Copy word for word the lines from the start of the records through the line that contains "Core Concepts (906, 141)", both included.

Dataset items
==*==
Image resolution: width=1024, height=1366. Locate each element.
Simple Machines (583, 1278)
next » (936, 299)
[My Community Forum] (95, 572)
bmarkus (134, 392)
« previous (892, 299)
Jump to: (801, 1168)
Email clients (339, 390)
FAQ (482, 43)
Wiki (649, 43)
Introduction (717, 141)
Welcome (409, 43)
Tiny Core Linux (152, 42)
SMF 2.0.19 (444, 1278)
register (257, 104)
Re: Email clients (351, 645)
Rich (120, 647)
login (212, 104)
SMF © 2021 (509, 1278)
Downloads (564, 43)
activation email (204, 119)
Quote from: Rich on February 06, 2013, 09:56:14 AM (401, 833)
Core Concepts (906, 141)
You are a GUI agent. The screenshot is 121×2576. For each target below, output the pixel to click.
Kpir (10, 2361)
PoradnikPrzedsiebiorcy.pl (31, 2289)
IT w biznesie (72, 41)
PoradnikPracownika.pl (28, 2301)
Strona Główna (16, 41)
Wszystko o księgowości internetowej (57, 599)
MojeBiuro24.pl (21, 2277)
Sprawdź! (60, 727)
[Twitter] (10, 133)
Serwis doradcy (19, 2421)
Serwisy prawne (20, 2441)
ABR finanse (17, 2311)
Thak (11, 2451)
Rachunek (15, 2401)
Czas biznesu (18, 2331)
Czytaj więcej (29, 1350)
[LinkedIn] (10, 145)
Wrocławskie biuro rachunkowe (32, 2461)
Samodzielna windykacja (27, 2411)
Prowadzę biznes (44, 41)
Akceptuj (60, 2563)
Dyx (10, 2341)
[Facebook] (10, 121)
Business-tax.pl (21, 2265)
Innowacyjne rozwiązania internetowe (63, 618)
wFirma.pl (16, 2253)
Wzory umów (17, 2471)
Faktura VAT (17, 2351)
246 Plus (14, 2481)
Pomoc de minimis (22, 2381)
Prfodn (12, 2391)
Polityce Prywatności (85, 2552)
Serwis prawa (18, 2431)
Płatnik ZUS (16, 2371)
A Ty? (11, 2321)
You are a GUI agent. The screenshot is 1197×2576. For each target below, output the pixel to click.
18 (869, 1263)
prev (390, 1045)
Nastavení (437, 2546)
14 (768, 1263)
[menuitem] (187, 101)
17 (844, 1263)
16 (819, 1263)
==*==
- **Answer area**:
Image resolution: width=1024, height=1366. Locate each element.
Simple Machines (583, 1278)
next » (936, 299)
[My Community Forum] (95, 572)
bmarkus (134, 392)
« previous (892, 299)
Jump to: (801, 1168)
Email clients (339, 390)
FAQ (482, 43)
Wiki (649, 43)
Introduction (717, 141)
Welcome (409, 43)
Tiny Core Linux (152, 42)
SMF 2.0.19 (444, 1278)
register (257, 104)
Re: Email clients (351, 645)
Rich (120, 647)
login (212, 104)
SMF © 2021 (509, 1278)
Downloads (564, 43)
activation email (204, 119)
Quote from: Rich on February 06, 2013, 09:56:14 AM (401, 833)
Core Concepts (906, 141)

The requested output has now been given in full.